In its public statements on the issue, Microsoft has been extremely careful to describe its requirements in the most measured and narrow terms. Here's how the company phrased their stand on the Building Windows 8 blog:
Microsoft does not mandate or control the settings on PC firmware that control or enable secured boot from any operating system other than Windows
Microsoft is working with our partners to ensure that secured boot delivers a great security experience for our customers. Microsoft supports OEMs having the flexibility to decide who manages security certificates and how to allow customers to import and manage those certificates, and manage secure boot. We believe it is important to support this flexibility to the OEMs and to allow our customers to decide how they want to manage their systems.
That statement reads to me like it was carefully vetted by multiple lawyers.
That hasn't stopped the company's opponents from speculating that Microsoft is working behind the scenes to undermine competition. For example, my colleague Steven J. Vaughan-Nichols notes"Microsoft's long history of strong-arming OEMs" and "how Microsoft used to attack competitors in 90s."
The Free Software Foundation says, "we are concerned that Microsoft and hardware manufacturers will implement these boot restrictions in a way that will prevent users from booting anything other than Windows."
University of Cambridge Professor Ross Anderson wrote last month, "I hear that Microsoft (and others) are pushing for this to be mandatory, so that it cannot be disabled by the user..."

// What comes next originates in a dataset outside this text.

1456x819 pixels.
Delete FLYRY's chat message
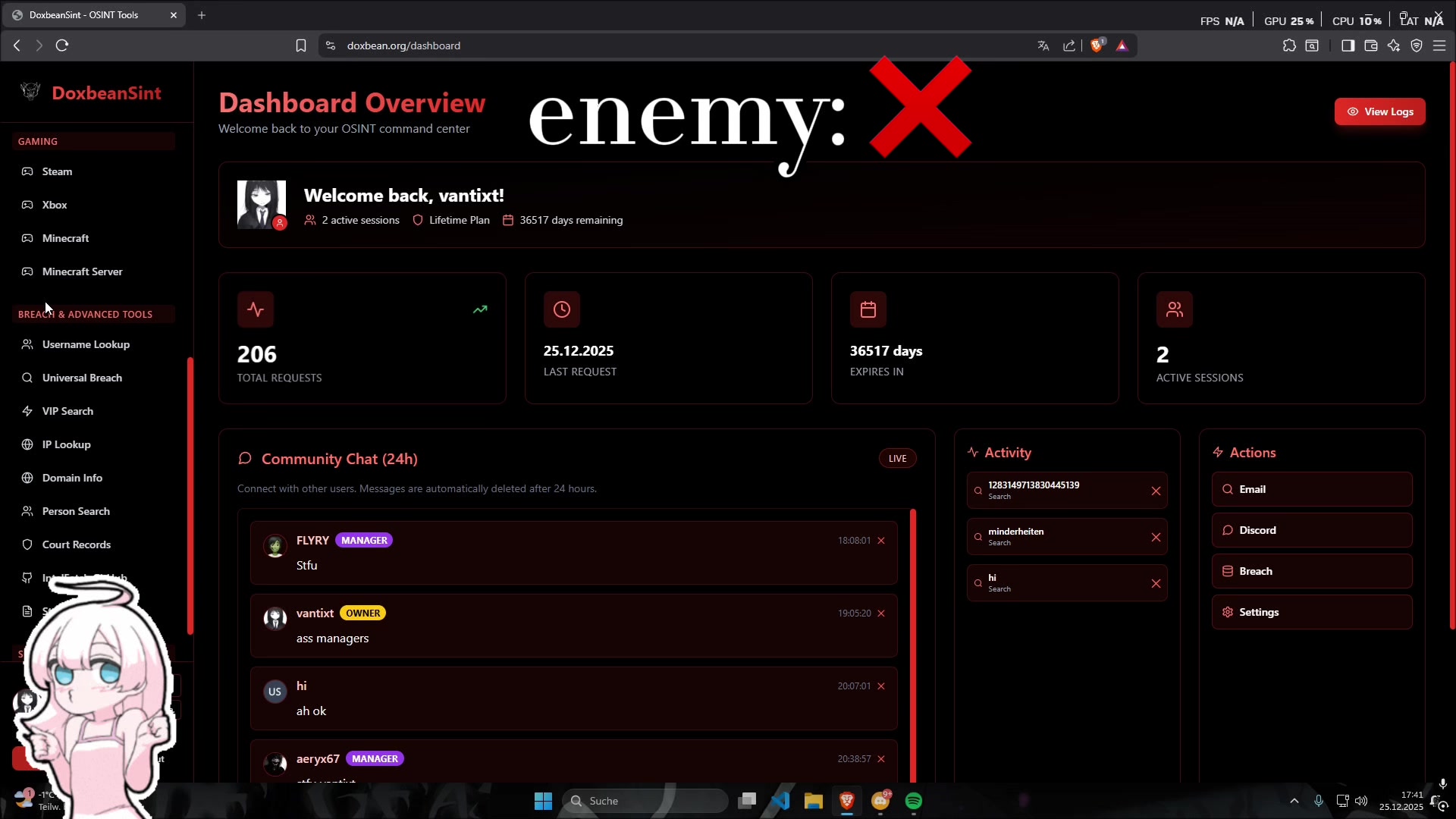pos(881,541)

I am going to give them the benefit of the doubt and assume that their suspicion and mistrust is genuine. But it ignores a crucial fact.
The behavior they are accusing Microsoft of plotting was expressly prohibited by the Modified Final Judgment in the case of U.S. v Microsoft. Under the heading "Prohibited Conduct," section C includes this wording:
Microsoft shall not restrict by agreement any OEM licensee from exercising any of the following options or alternatives:
Offering users the option of launching other Operating Systems from the Basic Input/Output System or a non-Microsoft boot-loader or similar program that launches prior to the start of the Windows Operating System Product.
I do not know much plainer the language could be.
It is true that oversight of Microsoft by the U.S. Department of Justice ended in May of this year. That does not mean that the company gets free rein to return to its old behavior. In fact, you can bet that if Microsoft were to directly or indirectly engage in the kind of behavior that forced it into court more than a decade ago, they would find themselves right back in court. That language from the final judgment would be on the very first page of the complaint.
And don't forget Europe and Korea and other jurisdictions that continue to scrutinize Microsoft for any signs of anticompetitive behavior. The EU already fined Microsoft billions of dollars for antitrust violations. Nobody likes writing a check that large.
So, yes, Microsoft has the right to set conditions on how PCs are configured when Windows is preinstalled on those systems. They will insist that secure boot be enabled. They require certain minimum hardware requirements to be met, and they mandate that the system drive be formatted using the NTFS file system.
But there is a very good reason you will not see Microsoft making any statement of any kind on how PC manufacturers should or should not implement the secure boot feature in their BIOS.
Because anything they say can be used against them in a court of law. Literally.